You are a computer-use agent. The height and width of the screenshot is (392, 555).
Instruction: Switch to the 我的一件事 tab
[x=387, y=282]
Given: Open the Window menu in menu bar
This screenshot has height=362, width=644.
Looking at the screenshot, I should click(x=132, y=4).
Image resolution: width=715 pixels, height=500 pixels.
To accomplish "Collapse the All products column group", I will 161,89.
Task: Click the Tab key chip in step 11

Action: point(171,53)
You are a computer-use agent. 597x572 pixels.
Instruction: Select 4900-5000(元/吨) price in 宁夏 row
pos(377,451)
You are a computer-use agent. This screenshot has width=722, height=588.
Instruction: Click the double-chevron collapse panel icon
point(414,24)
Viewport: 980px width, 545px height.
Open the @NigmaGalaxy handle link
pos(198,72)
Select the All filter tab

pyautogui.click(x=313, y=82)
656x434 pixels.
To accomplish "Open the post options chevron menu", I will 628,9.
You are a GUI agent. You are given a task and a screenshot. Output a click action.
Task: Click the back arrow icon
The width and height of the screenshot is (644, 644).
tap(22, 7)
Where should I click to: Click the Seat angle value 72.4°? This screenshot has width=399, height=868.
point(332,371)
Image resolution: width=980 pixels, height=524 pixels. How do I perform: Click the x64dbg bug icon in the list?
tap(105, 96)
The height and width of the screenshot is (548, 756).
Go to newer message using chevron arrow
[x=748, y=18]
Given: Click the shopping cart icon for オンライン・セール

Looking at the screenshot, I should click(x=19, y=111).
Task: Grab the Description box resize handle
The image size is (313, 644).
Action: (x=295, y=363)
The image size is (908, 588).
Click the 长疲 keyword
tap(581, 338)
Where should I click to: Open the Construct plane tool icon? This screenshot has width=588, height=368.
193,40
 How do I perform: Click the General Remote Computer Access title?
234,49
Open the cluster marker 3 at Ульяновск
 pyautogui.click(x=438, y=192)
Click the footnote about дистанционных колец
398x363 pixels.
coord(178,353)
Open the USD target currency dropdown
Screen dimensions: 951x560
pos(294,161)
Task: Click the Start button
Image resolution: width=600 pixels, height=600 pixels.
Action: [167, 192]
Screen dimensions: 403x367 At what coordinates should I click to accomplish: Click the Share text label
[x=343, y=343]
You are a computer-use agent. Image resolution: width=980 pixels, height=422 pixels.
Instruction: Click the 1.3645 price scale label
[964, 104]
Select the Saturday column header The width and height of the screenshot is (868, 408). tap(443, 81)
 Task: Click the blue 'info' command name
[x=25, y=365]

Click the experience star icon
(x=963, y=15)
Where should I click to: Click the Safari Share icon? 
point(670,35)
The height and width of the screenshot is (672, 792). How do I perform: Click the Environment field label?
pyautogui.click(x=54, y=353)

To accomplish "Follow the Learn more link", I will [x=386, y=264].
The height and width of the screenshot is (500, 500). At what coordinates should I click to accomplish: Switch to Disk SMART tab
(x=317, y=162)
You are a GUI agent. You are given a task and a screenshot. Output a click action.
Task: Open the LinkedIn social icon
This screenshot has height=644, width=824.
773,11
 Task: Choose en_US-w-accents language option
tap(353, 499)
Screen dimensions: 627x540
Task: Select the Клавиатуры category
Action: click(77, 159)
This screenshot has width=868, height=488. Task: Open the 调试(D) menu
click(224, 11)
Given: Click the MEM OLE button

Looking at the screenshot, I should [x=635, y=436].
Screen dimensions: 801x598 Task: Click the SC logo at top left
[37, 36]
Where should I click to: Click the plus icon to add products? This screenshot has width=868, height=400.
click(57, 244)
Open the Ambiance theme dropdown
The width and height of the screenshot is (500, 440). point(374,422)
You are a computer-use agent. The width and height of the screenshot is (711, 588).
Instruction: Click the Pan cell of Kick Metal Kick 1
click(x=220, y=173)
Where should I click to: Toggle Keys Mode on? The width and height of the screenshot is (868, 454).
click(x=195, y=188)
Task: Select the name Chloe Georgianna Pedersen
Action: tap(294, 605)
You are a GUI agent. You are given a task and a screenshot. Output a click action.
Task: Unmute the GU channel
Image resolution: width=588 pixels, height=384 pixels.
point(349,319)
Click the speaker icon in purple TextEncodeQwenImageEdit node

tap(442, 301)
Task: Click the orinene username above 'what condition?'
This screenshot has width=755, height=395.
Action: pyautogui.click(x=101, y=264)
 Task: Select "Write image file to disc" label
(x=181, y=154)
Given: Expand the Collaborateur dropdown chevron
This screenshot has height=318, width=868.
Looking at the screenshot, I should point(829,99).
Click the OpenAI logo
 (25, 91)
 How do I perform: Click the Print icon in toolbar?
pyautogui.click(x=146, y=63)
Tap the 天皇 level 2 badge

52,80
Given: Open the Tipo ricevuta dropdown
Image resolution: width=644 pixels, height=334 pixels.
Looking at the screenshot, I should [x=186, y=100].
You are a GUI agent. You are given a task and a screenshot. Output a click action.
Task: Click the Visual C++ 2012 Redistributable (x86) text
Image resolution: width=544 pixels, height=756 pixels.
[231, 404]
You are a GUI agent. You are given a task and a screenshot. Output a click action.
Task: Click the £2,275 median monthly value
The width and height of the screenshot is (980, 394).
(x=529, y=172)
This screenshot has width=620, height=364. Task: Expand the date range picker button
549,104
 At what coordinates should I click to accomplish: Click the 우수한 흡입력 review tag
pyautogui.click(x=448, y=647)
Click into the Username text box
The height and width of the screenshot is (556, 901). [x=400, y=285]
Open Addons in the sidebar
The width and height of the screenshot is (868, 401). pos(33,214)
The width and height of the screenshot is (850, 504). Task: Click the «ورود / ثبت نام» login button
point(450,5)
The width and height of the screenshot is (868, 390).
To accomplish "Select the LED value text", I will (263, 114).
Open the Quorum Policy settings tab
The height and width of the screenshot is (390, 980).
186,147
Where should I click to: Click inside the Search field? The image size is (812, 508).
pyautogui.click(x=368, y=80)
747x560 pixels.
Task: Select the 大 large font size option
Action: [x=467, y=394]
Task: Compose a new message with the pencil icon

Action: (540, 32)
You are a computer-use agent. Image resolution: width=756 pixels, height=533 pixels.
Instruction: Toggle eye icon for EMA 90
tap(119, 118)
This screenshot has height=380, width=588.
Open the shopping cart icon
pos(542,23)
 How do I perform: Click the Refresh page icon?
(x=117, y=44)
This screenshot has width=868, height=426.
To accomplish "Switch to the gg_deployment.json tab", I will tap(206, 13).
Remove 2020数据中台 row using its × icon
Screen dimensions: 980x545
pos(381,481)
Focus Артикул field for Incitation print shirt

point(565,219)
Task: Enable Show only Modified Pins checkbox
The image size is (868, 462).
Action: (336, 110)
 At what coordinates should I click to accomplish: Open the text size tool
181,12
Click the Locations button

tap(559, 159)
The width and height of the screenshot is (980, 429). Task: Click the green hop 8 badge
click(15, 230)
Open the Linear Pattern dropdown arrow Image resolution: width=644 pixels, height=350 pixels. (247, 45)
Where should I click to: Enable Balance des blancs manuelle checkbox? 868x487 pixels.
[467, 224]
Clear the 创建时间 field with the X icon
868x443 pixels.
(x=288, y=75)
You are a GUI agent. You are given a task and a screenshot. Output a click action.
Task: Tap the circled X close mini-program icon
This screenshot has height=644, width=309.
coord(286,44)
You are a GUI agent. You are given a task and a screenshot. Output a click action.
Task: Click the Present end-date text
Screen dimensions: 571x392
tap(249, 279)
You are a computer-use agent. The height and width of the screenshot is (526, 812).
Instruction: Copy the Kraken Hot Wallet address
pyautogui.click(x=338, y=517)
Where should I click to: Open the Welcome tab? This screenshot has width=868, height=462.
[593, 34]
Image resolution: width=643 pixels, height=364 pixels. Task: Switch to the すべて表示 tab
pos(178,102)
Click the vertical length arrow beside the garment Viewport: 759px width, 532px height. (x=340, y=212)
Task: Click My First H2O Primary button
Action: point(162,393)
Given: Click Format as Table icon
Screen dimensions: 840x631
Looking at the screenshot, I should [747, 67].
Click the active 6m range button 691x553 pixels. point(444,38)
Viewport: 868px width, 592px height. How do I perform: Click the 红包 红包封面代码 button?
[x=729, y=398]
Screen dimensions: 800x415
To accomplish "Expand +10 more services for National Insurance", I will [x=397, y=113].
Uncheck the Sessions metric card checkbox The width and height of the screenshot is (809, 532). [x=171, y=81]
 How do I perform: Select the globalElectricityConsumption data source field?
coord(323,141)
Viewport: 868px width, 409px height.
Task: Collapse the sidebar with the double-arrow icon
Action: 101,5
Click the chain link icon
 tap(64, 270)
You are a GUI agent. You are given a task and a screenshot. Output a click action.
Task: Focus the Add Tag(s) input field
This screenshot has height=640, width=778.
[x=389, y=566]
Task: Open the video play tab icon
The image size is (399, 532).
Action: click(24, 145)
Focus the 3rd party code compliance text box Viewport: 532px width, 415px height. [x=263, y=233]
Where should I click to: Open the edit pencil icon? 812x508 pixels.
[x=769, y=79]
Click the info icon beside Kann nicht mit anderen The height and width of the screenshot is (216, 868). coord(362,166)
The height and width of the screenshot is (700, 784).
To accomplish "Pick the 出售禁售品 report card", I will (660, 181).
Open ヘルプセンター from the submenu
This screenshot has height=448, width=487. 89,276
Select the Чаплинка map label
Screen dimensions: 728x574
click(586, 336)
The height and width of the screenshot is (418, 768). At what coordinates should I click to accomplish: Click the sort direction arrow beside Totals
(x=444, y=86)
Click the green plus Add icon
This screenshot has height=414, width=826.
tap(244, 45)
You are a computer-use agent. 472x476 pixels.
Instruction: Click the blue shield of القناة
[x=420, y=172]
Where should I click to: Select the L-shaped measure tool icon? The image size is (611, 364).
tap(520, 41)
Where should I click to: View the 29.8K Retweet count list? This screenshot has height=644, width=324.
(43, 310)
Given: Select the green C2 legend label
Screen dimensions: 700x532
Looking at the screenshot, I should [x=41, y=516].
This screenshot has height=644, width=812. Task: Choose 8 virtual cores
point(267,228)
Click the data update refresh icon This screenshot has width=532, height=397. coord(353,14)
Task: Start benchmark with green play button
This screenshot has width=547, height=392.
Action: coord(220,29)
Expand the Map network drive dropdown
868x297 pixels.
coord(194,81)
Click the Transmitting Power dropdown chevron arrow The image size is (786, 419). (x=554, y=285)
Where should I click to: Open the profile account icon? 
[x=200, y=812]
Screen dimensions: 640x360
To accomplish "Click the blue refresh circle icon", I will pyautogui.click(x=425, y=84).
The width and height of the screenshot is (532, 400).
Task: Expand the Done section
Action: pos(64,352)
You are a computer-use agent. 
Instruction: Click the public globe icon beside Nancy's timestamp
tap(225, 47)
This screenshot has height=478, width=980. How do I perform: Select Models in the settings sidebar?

● ● ● ● ● ● ●

→ **How to complete this task**
Write out exactly the lines from the start of the material through the line with "Image resolution: width=715". No other output is expected.

→ **Result of the exercise**
You are a computer-use agent. The height and width of the screenshot is (392, 555).
Instruction: Switch to the 我的一件事 tab
[x=387, y=282]
Given: Open the Window menu in menu bar
This screenshot has height=362, width=644.
Looking at the screenshot, I should click(x=132, y=4).
Image resolution: width=715 pixels, height=500 pixels.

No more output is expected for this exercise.